#### Source records
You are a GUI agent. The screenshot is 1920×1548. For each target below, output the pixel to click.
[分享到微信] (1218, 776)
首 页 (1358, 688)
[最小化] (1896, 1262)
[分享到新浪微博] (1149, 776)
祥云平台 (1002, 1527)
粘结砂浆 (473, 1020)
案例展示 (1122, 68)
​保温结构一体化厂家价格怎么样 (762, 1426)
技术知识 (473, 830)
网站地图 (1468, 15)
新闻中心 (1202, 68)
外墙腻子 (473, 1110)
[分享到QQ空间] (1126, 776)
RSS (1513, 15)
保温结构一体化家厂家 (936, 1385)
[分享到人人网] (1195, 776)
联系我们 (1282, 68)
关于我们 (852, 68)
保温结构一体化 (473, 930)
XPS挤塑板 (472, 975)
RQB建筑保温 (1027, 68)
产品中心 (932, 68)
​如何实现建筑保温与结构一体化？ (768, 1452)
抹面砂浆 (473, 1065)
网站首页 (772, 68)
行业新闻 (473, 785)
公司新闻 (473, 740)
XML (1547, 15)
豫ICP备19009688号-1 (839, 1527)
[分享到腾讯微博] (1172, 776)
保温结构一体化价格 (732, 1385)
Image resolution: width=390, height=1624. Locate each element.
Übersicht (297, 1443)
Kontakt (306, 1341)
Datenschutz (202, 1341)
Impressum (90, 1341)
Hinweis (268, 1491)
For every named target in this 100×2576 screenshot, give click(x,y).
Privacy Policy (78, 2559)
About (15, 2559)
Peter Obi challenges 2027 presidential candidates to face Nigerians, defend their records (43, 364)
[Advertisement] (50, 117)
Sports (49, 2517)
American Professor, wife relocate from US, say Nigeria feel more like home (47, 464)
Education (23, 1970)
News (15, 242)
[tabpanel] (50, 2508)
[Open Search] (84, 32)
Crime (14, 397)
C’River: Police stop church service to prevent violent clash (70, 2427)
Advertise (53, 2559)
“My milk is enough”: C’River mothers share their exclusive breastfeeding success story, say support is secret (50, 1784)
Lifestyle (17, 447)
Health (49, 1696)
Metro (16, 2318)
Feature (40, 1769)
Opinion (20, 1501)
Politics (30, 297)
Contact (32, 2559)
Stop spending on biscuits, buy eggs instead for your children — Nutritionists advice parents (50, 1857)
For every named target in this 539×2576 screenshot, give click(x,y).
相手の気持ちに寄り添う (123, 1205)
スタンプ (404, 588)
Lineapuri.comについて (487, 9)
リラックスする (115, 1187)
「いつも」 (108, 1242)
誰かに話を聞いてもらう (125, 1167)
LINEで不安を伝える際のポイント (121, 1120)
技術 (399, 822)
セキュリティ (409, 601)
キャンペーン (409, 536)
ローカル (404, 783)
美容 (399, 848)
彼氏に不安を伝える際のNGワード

#### Your assignment
Would you please transcribe the records above in full and exactly?

#### Your solution
You are a GUI agent. The screenshot is 1920×1548. For each target below, output the pixel to click.
[分享到微信] (1218, 776)
首 页 (1358, 688)
[最小化] (1896, 1262)
[分享到新浪微博] (1149, 776)
祥云平台 (1002, 1527)
粘结砂浆 (473, 1020)
案例展示 (1122, 68)
​保温结构一体化厂家价格怎么样 (762, 1426)
技术知识 (473, 830)
网站地图 (1468, 15)
新闻中心 (1202, 68)
外墙腻子 (473, 1110)
[分享到QQ空间] (1126, 776)
RSS (1513, 15)
保温结构一体化家厂家 (936, 1385)
[分享到人人网] (1195, 776)
联系我们 (1282, 68)
关于我们 (852, 68)
保温结构一体化 (473, 930)
XPS挤塑板 (472, 975)
RQB建筑保温 (1027, 68)
产品中心 (932, 68)
​如何实现建筑保温与结构一体化？ (768, 1452)
抹面砂浆 (473, 1065)
网站首页 (772, 68)
行业新闻 (473, 785)
公司新闻 (473, 740)
XML (1547, 15)
豫ICP备19009688号-1 (839, 1527)
[分享到腾讯微博] (1172, 776)
保温结构一体化价格 (732, 1385)
Image resolution: width=390, height=1624. Locate each element.
Übersicht (297, 1443)
Kontakt (306, 1341)
Datenschutz (202, 1341)
Impressum (90, 1341)
Hinweis (268, 1491)
For every named target in this 100×2576 screenshot, give click(x,y).
Privacy Policy (78, 2559)
About (15, 2559)
Peter Obi challenges 2027 presidential candidates to face Nigerians, defend their records (43, 364)
[Advertisement] (50, 117)
Sports (49, 2517)
American Professor, wife relocate from US, say Nigeria feel more like home (47, 464)
Education (23, 1970)
News (15, 242)
[tabpanel] (50, 2508)
[Open Search] (84, 32)
Crime (14, 397)
C’River: Police stop church service to prevent violent clash (70, 2427)
Advertise (53, 2559)
“My milk is enough”: C’River mothers share their exclusive breastfeeding success story, say support is secret (50, 1784)
Lifestyle (17, 447)
Health (49, 1696)
Metro (16, 2318)
Feature (40, 1769)
Opinion (20, 1501)
Politics (30, 297)
Contact (32, 2559)
Stop spending on biscuits, buy eggs instead for your children — Nutritionists advice parents (50, 1857)
For every named target in this 539×2576 screenshot, give click(x,y).
相手の気持ちに寄り添う (123, 1205)
スタンプ (404, 588)
Lineapuri.comについて (487, 9)
リラックスする (115, 1187)
「いつも」 (108, 1242)
誰かに話を聞いてもらう (125, 1167)
LINEで不安を伝える際のポイント (121, 1120)
技術 (399, 822)
セキュリティ (409, 601)
キャンペーン (409, 536)
ローカル (404, 783)
美容 (399, 848)
彼氏に不安を伝える際のNGワード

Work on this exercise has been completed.